Member of the Constituent Assembly of India
- In office 14 July 1947 – 24 January 1950

Personal details
- Born: Pettai, Tirunelveli, Tamil Nadu
- Party: All-India Muslim League
- Relations: Muhammad Ismail Sahib (Brother)
- Alma mater: C. M. College, Hindu College, Trivandrum

= K. T. M. Ahmed Ibrahim =

Indian politician

K. T. M Ahmed Ibrahim Sahib was an Indian politician. He was the Member of the Constituent Assembly of India from 14 July 1947 to 24 January 1950. He was a Leader of the All-India Muslim League.

== Early life and education ==
Ibrahim was born in Pettai, Tirunelveli, Tamil Nadu. He is the son of late Maulvi Miakhan Rowther, a scholar in Tamil, sanskrit, Arabic and Urdu.
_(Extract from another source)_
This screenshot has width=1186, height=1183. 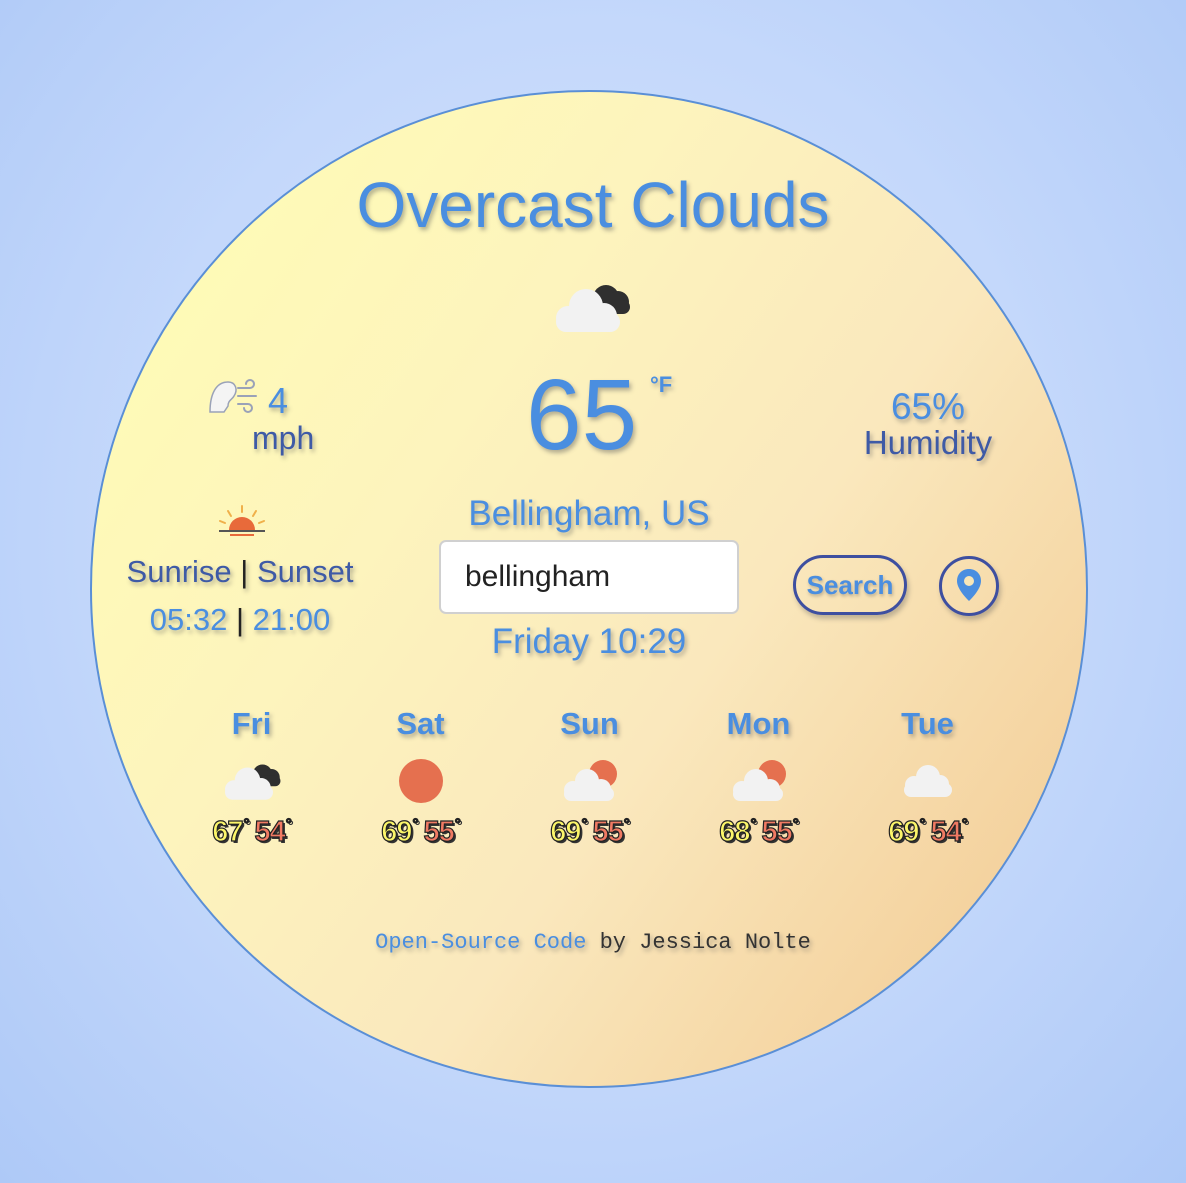 I want to click on footer: Open-Source Code by Jessica Nolte, so click(x=593, y=942).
Ahmed Ibrahim sahib was educated in C. M. College and Hindu College, Trivandrum. He completed Bachelor of Arts in 1919 and the Bachelor of Law in 1921.

== Movement ==
He entered in active politics while still a student. He associated with his brother M. Mohammed Ismail Sahib, MLA took an active part in the Non-Cooperation Movement and was responsible for the passing of the Non Co-Operation resolution for the first time in India at the 26th Provincial Political conference held in Tirunelveli in 1920.